Exercise data
⟨
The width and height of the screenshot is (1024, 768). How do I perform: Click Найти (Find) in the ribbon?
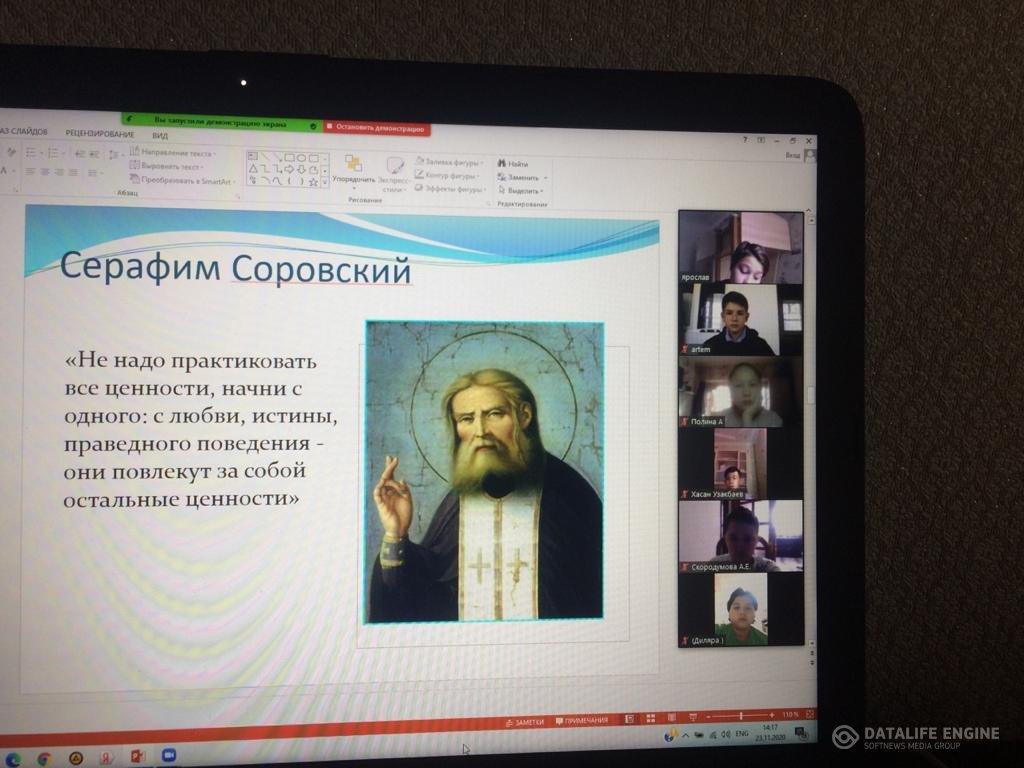tap(512, 163)
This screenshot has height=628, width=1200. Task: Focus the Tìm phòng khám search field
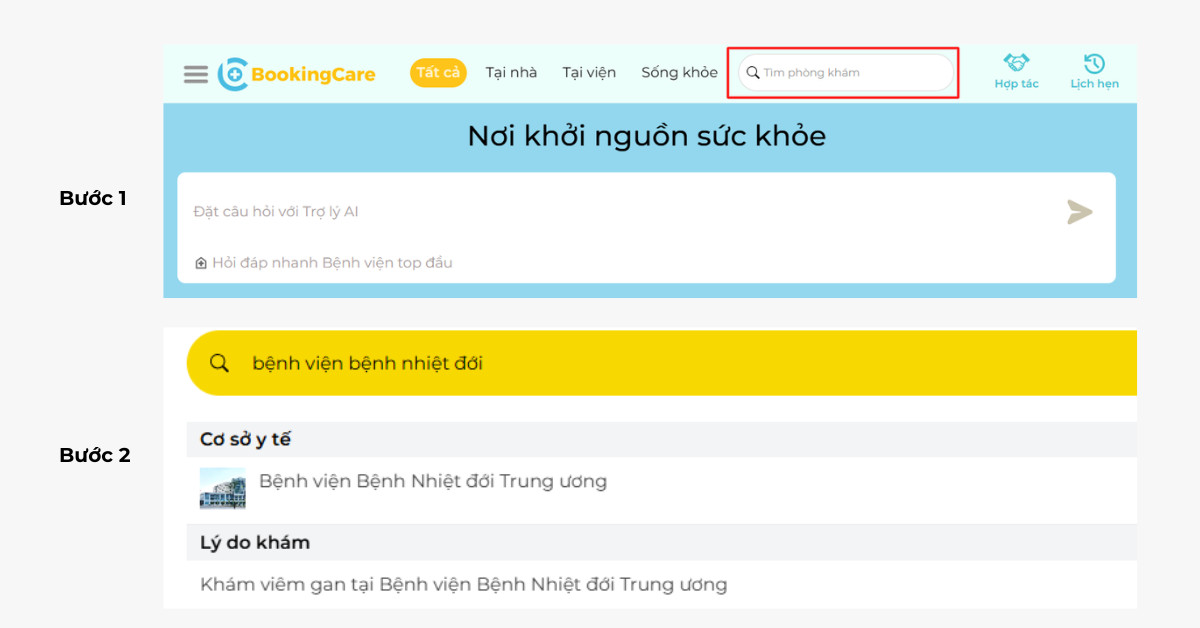tap(850, 73)
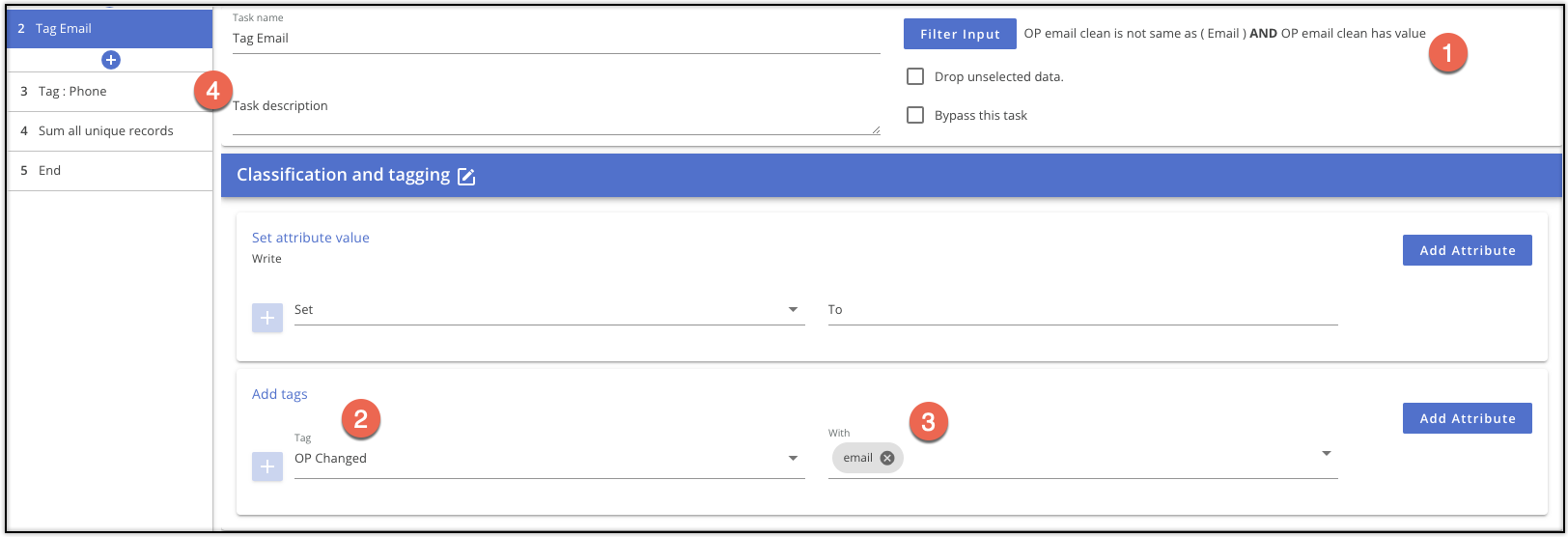Viewport: 1568px width, 537px height.
Task: Click Add Attribute in Set attribute value
Action: (x=1468, y=250)
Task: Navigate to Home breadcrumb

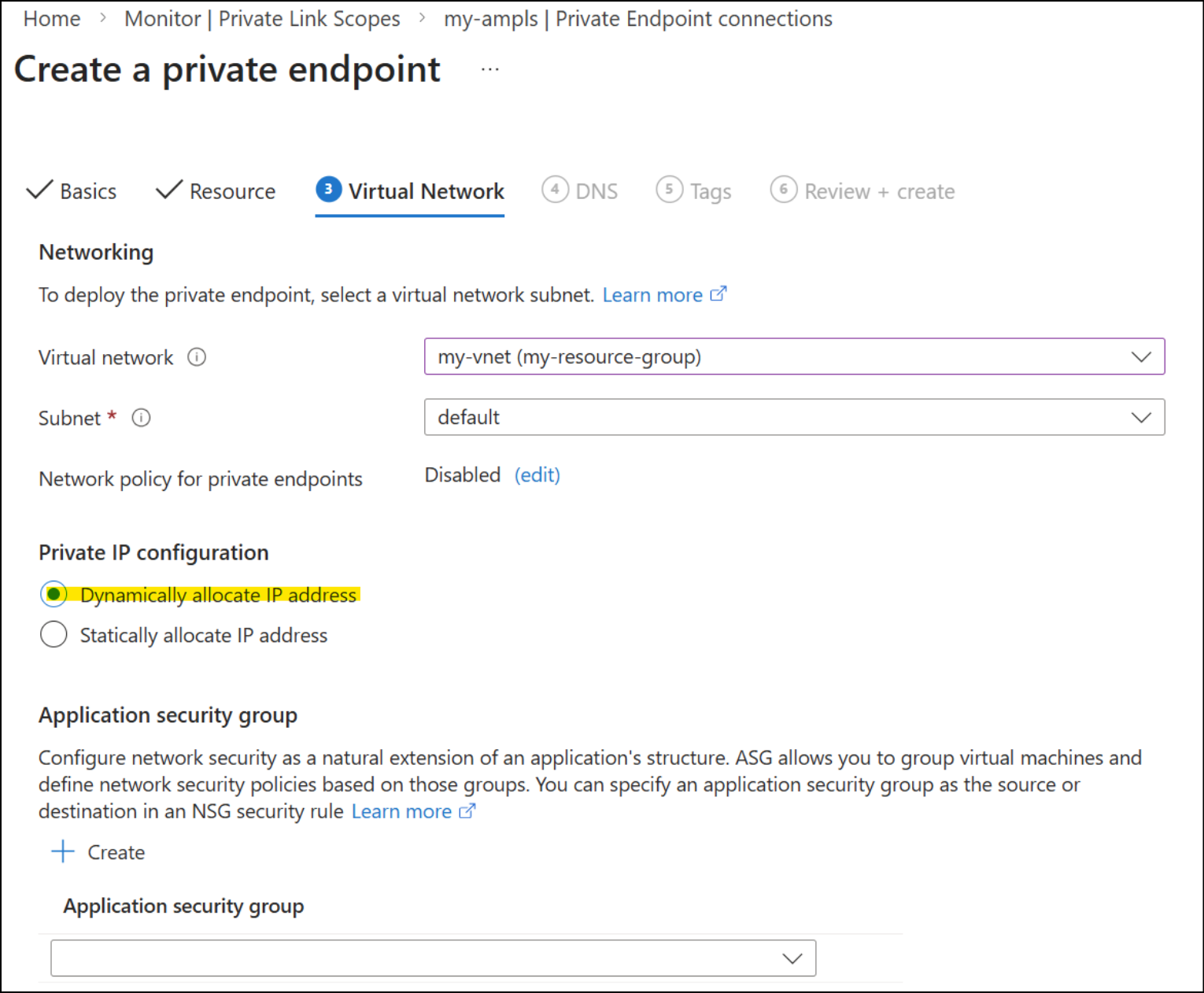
⟩
Problem to solve
Write out the records, starting at the line that contains "This screenshot has" and ending at the end of the records. Leave the pictures out of your answer.

Written response
This screenshot has height=628, width=1200. Task: Focus the Tìm phòng khám search field
tap(850, 73)
Viewport: 1568px width, 537px height.
Task: Click Add Attribute in Set attribute value
Action: (x=1468, y=250)
Task: Navigate to Home breadcrumb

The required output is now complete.